Emperyalist saldırının son ayağını Obama başlattı. Mart 2015’te “ABD’nin güvenliğini tehdit ettiği” gerekçesiyle bu ülkeye karşı ekonomik yaptırımları başlattı. Petrol fiyatlarının düşmesiyle birleşen ve Trump döneminde ağırlaştırılan bu yaptırımlar, son yılların ekonomik ve toplumsal krizine belirleyici katkı yaptı. Öyle ki, 2017’de Birleşmiş Milletler İnsan Hakları Konseyi’nin bir görevlisi olarak Venezuela’daki durumu değerlendiren Alfred De Zaya, raporunda, Maduro yönetiminin hatalarına işaret etti. Ancak, özellikle ABD’nin ekonomik yaptırımlarının Venezuelalı yoksulların gıda ve ilaca ulaşımını engellediğini; ölümlere yol açtığını vurguladı. Rapor, bu yaptırımların “insanlığa karşı suçlar oluşturduğu gerekçesi” ile Uluslararası Ceza Mahkemesi’ne taşınması gerektiğini öneriyordu.
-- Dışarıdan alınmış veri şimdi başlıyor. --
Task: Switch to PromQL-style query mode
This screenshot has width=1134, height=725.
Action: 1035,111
Mart 2018’de görevinden ayrılan De Zaya, bu deneyimlerini 28 Ocak 2019’da The Independent’ta yayımladı ve BM bürokrasisi içinde dahi Venezuela’da rejim değiştirme önceliği görüşlerinin ağır bastığını; önerilerinin bu nedenle göz ardı edildiğini belirtti.
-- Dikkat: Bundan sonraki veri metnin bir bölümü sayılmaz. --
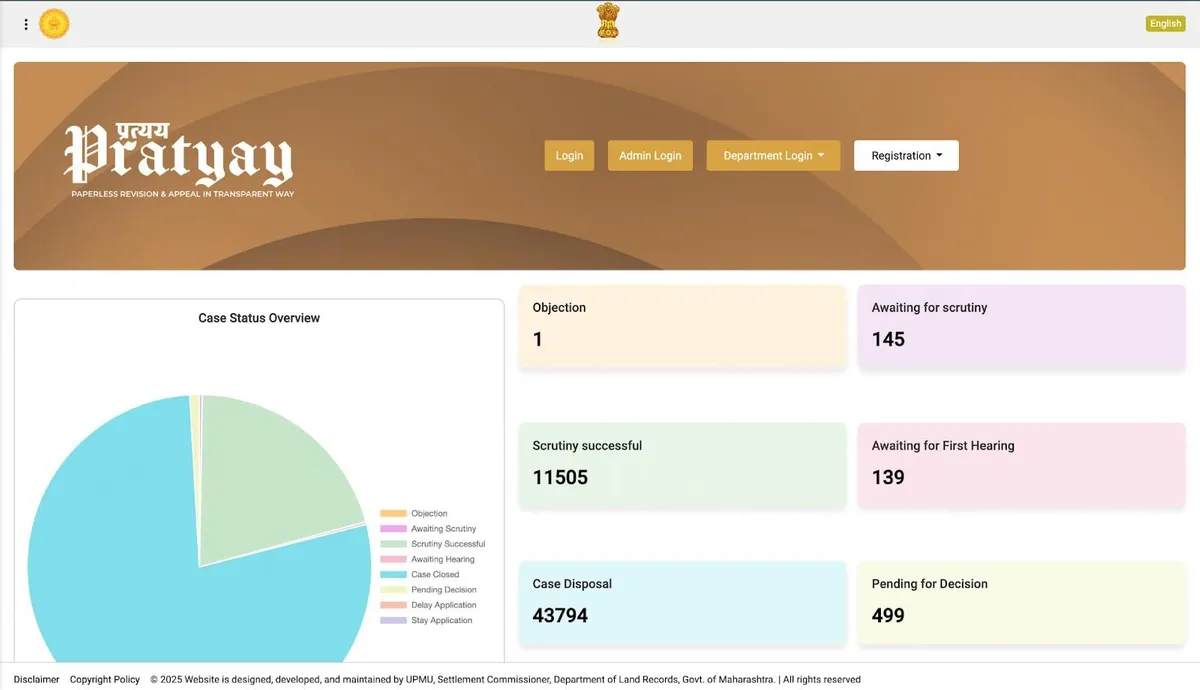Click the Copyright Policy footer link
Image resolution: width=1200 pixels, height=690 pixels.
click(x=104, y=679)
► *BirGün Pazar’a yaptığımız son söyleşide, emperyalizmin bir sistem özelliğini kaybettiğinin altını çizmiştiniz. Tahripkar ancak inşacı niteliğini kaybetmiş emperyalizm, şimdi Venezuela’yı hedef tahtasına koydu. ABD’nin ne yapmak istediğinden başlayalım isterseniz, ABD bu hamle ile ne hedefliyor?
Venezuela Ulusal Meclis Başkanı Juan Guaido Aralık 2018’de ABD’ye uçtu. Elbette gezinti yapmak için değil; Washington’daki yetkililerle darbe teşebbüsünü planlamak için…
Bu şahsın 21 Ocak’ta kendisini “geçici başkan” ilan etmesi, herhalde CIA’nın da katıldığı senaryonun ilk aşamasıdır. Trump iki gün sonra bu kişiyi “meşru Başkan” olarak tanıdı; ekonomik yaptırımları ağırlaştırdı ve askerî müdahale dahil Venezuela’da “rejim değişikliği”ne yol açacak tüm yöntemlerin gündemde olduğunu açıkladı.
Maduro’nun ilk tepkisi, ABD ile diplomatik ilişkileri kesmek ve Caracas’taki Amerikalı diplomatların ülkeyi terk etmesini talep etmek oldu. Trump ise Amerikalı diplomatların görevlerini sürdüreceklerini belirtti. Maduro hata yapmıştı. ABD iki kere vatandaşlarının can güvenliğini koruma gerekçesiyle Güney Amerika’ya askerî müdahalede bulunmuştu: 1983’te Grenada’ya, 1989’da Panama’ya… “Amerikalı diplomatları koruma” vesilesine yol açmamak için, diplomatik ilişkileri kesme kararı iptal edildi. Ama doğrudan silahlı müdahale hâlâ gündemdedir.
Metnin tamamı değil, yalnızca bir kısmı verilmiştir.